MIT spam conference focuses on phishing

At the fourth annual MIT Spam Conference held in Boston Tuesday, speakers said that while the volume of spam ebbs and flows, the nature of unwanted e-mail is steadily becoming more dangerous.

"The spam problem will get worse, and the reason is phishing," says Bill Yerazunis, senior research scientist with Mitsubishi Electric Research Laboratories, and chairman of the conference. Yerazunis estimates between 20 percent and 30 percent of all spam messages are phishing attacks that attempt to trick recipients into giving away personal or financial information. "For people who aren't 'Net savvy, they could lose their retirement money," he says.

The response rate for phishing e-mails is much higher than for spam, says Paul Judge, CTO of messaging security maker CipherTrust. So while spammers have to send more and more unsolicited e-mail these days, as anti-spam filters get better at identifying and blocking spam, phishing attacks are well enough disguised that a higher percentage get through such filters, and more recipients click on them, he says.

Not only is phishing dangerous for potential victims, but it is destroying large banks and other companies' ability to communicate with their customers in the most effective way, Judge continues. "Some of the most powerful entities on earth can't talk to their customers over e-mail" because phishing has corroded their customers' trust, he says.

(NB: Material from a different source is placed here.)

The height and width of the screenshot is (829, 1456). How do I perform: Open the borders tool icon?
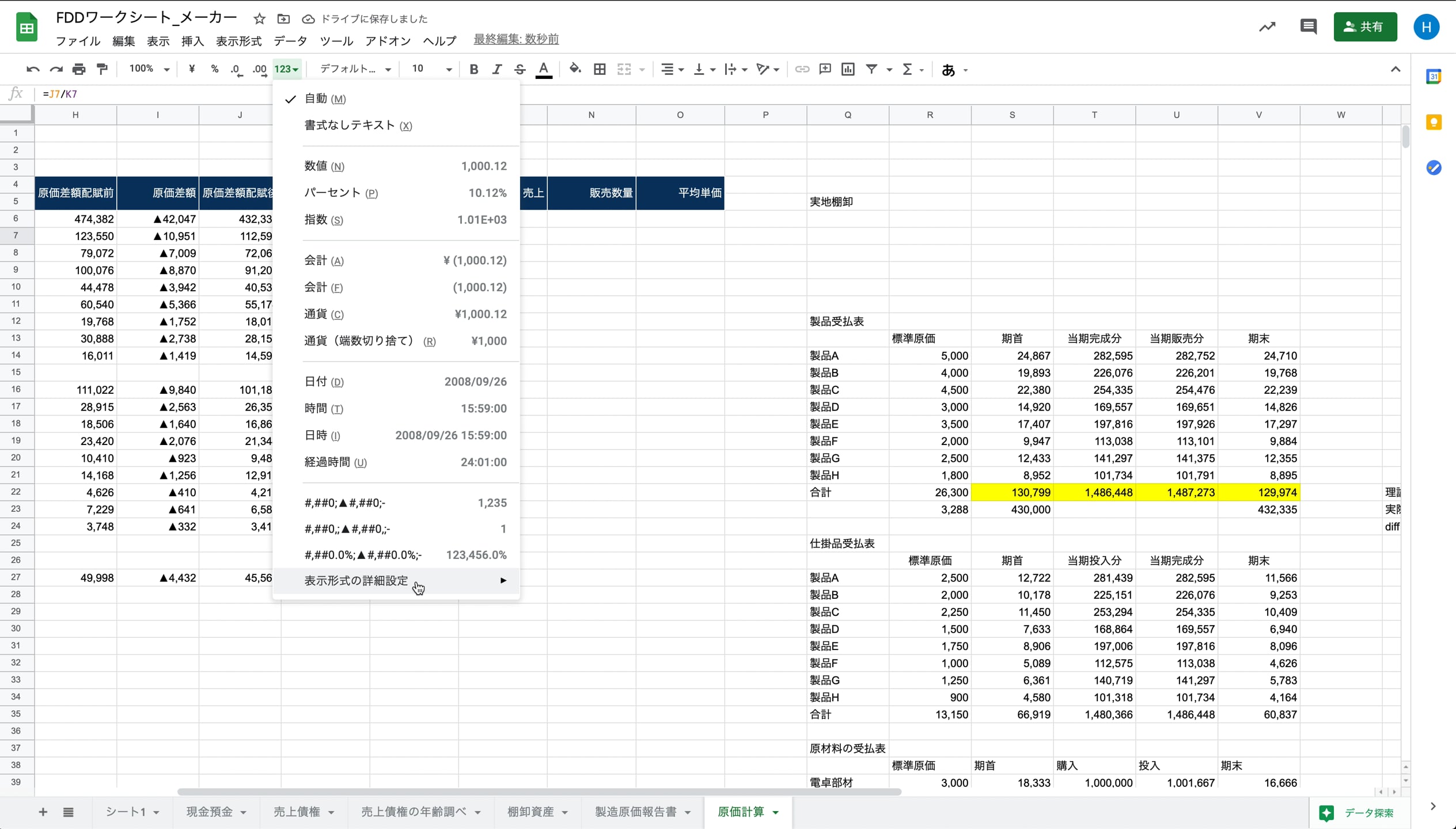[x=600, y=69]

As one of the dozen companies, universities, and laboratories presenting papers at the MIT Spam Conference, CipherTrust focused its talk exclusively on the rising threat of phishing. The company on Tuesday announced its PhishRegistry.org site, a service designed to warn legitimate Web sites when they are being spoofed by phishers.

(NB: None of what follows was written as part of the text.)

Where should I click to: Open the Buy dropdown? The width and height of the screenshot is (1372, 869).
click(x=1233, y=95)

CipherTrust has developed technology that creates a digital fingerprint of a Web site suspected to be bogus, and of the site it is spoofing, and compares the two looking for a match, says Jonathan Zdziarski, research scientist at CipherTrust. Once a bogus site is identified, CipherTrust feeds that information into its Radar anti-phishing service and also posts a notice at PhishRegistry.org, which Zdziarski defines as a "neighborhood watch for your Web site."

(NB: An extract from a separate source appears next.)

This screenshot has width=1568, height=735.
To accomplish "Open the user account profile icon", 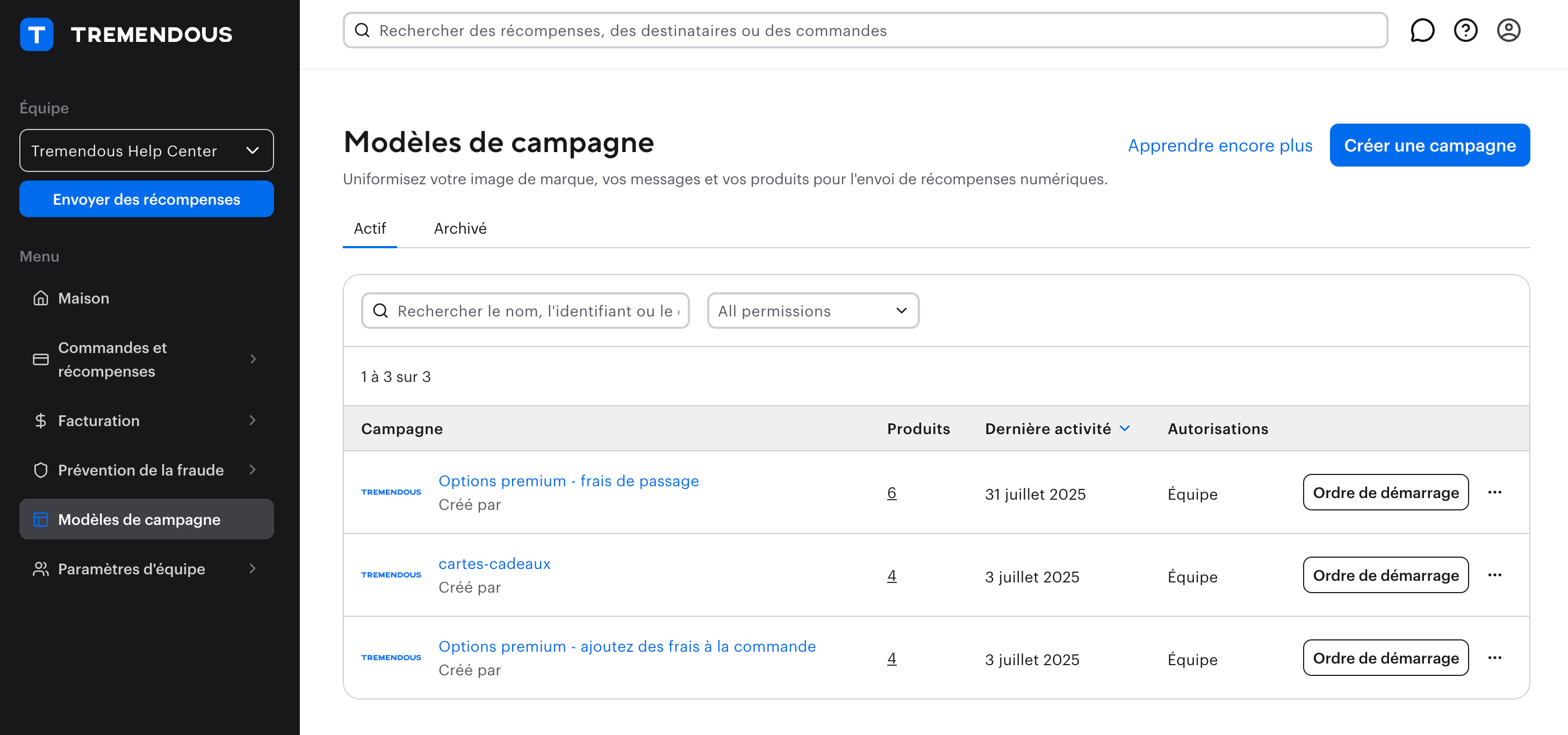I will pos(1508,31).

Fresh from an IETF meeting last week, Sendmail's Chief Science Officer Eric Allman spoke about the progress being made with DomainKeys Identified Mail (DKIM), a sender-authentication proposal from Yahoo and Cisco that's wending its way through the standards body, and how it can be used to fight phishing.

In a presentation entitled "So you've got authentication now. Yippee," Allman says that while DKIM isn't a cure-all to the spam and phishing problem, it presents an effective way for the signer to assert they really did process the message, and to hold them responsible for it.

But DKIM and other authentication approaches won't work in a vacuum, he says.

"We need to use authentication as input to a larger system; it's one part of a big toolbox," Allman says. "If something is authenticated that doesn't necessarily mean that it's good."

While phishing has become a top concern in the spam-fighting community, the battle against simply annoying e-mail is far from over, and a number of papers presented at the conference focused on new ways to identify and block spam. Among these were a proposal to improve Bayesian filter accuracy, a system for generating temporary e-mail addresses so that a person's preferred address doesn't have to be given out, spam filters based on adaptive neural networks, a new message-verification platform.